The first thing that happens is that someone decides the new generation needs a name. There have been deserved names like “Greatest” and creative names like “Baby Boomers” and “Baby Busters.” As for names like “Generation X,” “Generation Y,” and “Generation Z,” they seem to show that whoever has the job of thinking up generation names has gotten really bored.

The second thing that happens is that marketing people who write articles and speak at conventions—yeah, people like me—drone on in hopes of sounding smart about the unique marketing challenges that each new generation presents.

Which I shall now proceed to do, based on a new
insight from global research firm Mintel

It appears that Gen Y, aka Millennials, now lays claim to posing a marketing challenge that no one anticipated. A recent Mintel survey reveals that nearly 40 percent of Millennials aren’t terribly keen on eating breakfast cereal …

… because cleanup after a bowl of cereal is such a major pain.

It’s perfectly understandable if you take a moment to think about it. I mean, you have to close and put away the cereal box and then rinse or, worse, wash and put away the bowl and spoon. If that’s not arduous and unreasonable, I don’t know what is.

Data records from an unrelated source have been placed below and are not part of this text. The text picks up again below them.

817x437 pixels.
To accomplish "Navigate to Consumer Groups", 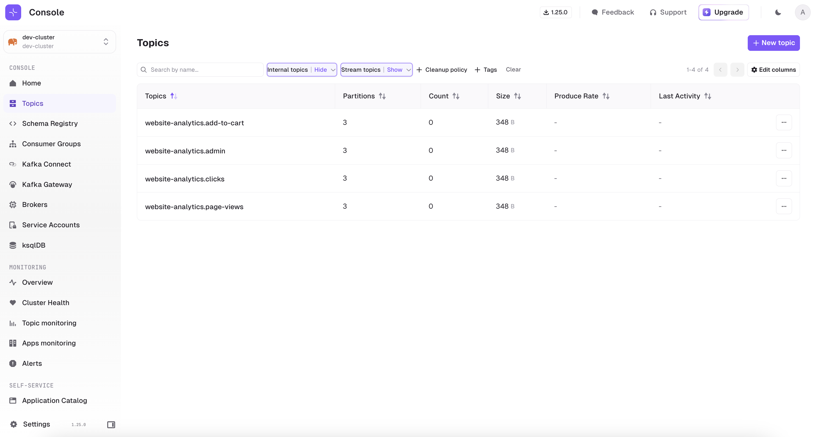I will click(x=51, y=144).
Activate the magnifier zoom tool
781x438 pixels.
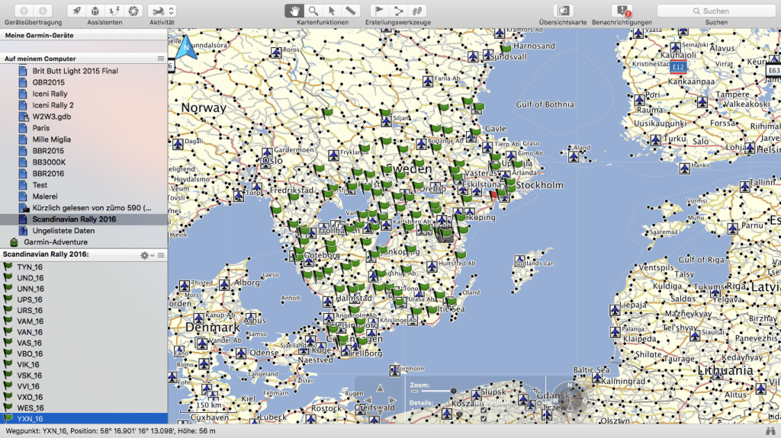[x=313, y=11]
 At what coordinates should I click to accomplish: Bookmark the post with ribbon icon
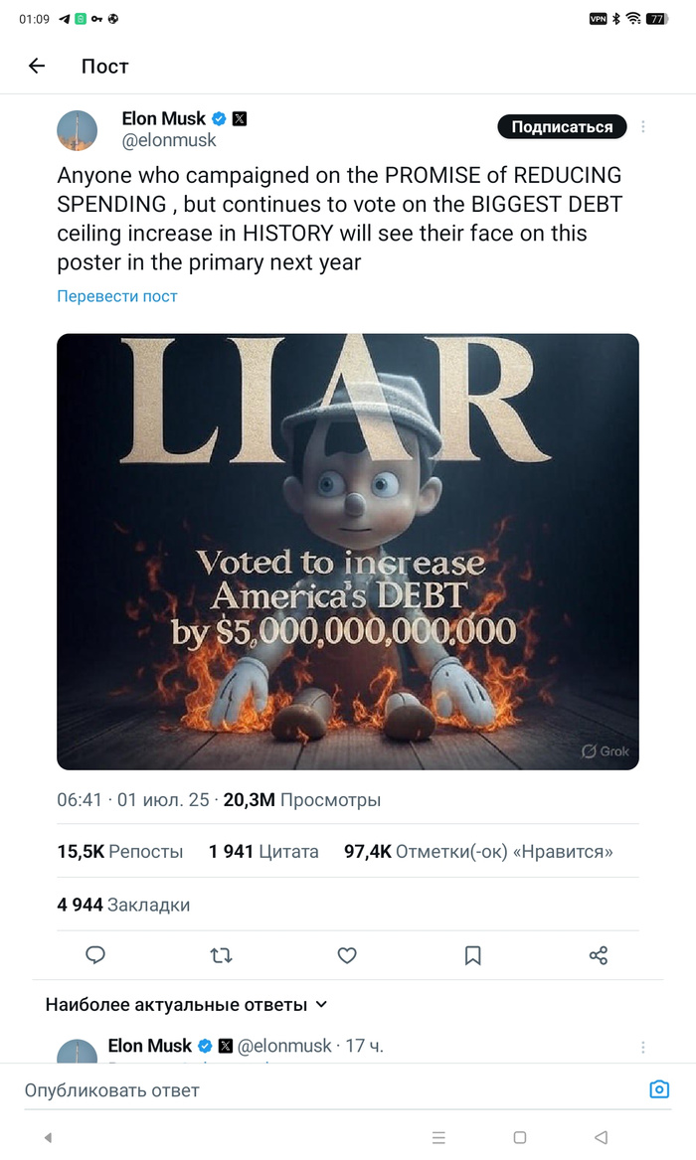(473, 955)
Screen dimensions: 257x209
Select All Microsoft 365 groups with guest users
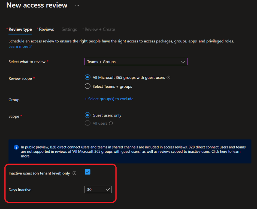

Everyone appreciates simplicity and ease, but 40 percent of Gen Y-ers have managed to carry it to the extreme. This is an insight that may help cereal marketers sell more cereal, fire a warning shot across the bow of anyone thinking about marrying a Gen Y-er, and, not to be overlooked, prove instructive for financial institutions. Consider the growing chunk of your customers that Gen Y respresents. If rinsing a bowl is too much work for them, your financial apps had better require as little thought and effort as possible.